But for most homebuyers, a conforming loan is one of the best  — and most common — mortgage types. And while you might not have heard of a conforming loan, many of you have already used one without even knowing it.

Let’s discuss what a conforming loan actually is, how to qualify for one and the advantages and disadvantages of using one.


Key insights

  • Conforming loans meet lending guidelines from the FHFA, Fannie Mae and Freddie Mac.
  • Conforming loans have a maximum loan limit.
  • Conforming loans typically offer lower rates and fees than other mortgage types.

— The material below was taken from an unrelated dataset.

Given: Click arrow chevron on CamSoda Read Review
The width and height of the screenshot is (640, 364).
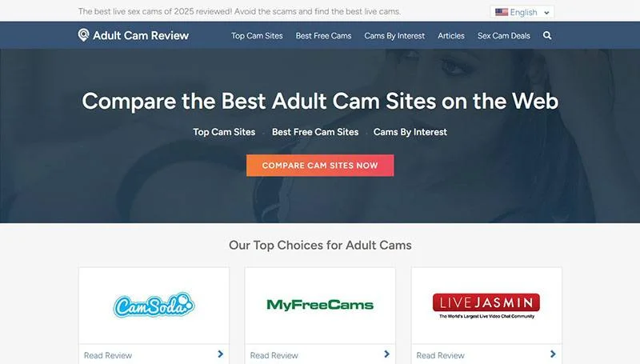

What is a conforming loan?

A conforming loan is a mortgage that meets the guidelines set by the Federal National Mortgage Association (Fannie Mae) and the Federal Home Loan Mortgage Corporation (Freddie Mac). If a mortgage meets these guidelines, it can be purchased by Fannie and Freddie and then sold to investors. These guidelines include a maximum loan amount and minimum borrower requirements.

The Federal Housing Finance Agency (FHFA) sets the maximum amount for a conforming loan. For 2023, the maximum loan amount is $726,200. For areas with a high cost of living, like San Francisco or New York City, loans can be up to $1,089,300 (150% of the maximum limit).

Conforming loans that meet these limits generally have lower interest rates and fees than nonconforming loans.

» MORE: Best mortgage lenders

Understanding Fannie Mae and Freddie Mac

Fannie Mae and Freddie Mac are government-backed companies that guarantee and provide liquidity to the U.S. housing market. They do this by purchasing and securitizing conforming home loans and selling those securities to investors.

Brian Kimball, a senior mortgage advisor at Waterstone Mortgage, explained, “The federal government, via the FHFA, created and oversees Fannie Mae and Freddie Mac, which regulate a standard of guidelines, regulations and limitations, as well as [purchase] mortgage loans that other banks and lenders originate.”

Conforming loans are required to meet minimum requirements to make them safe investments for individuals and institutions, and Fannie Mae and Freddie Mac create mortgage-backed securities (MBSs) from these conforming loans. Fannie Mae purchases conforming mortgages from larger commercial banks, while Freddie Mac purchases them from smaller regional banks and credit unions.

By purchasing mortgages, Fannie Mae and Freddie Mac offer lenders liquidity and allow them to continue lending money. The mortgages are packaged together as MBSs, with up to hundreds or even thousands of mortgages forming a single investment vehicle.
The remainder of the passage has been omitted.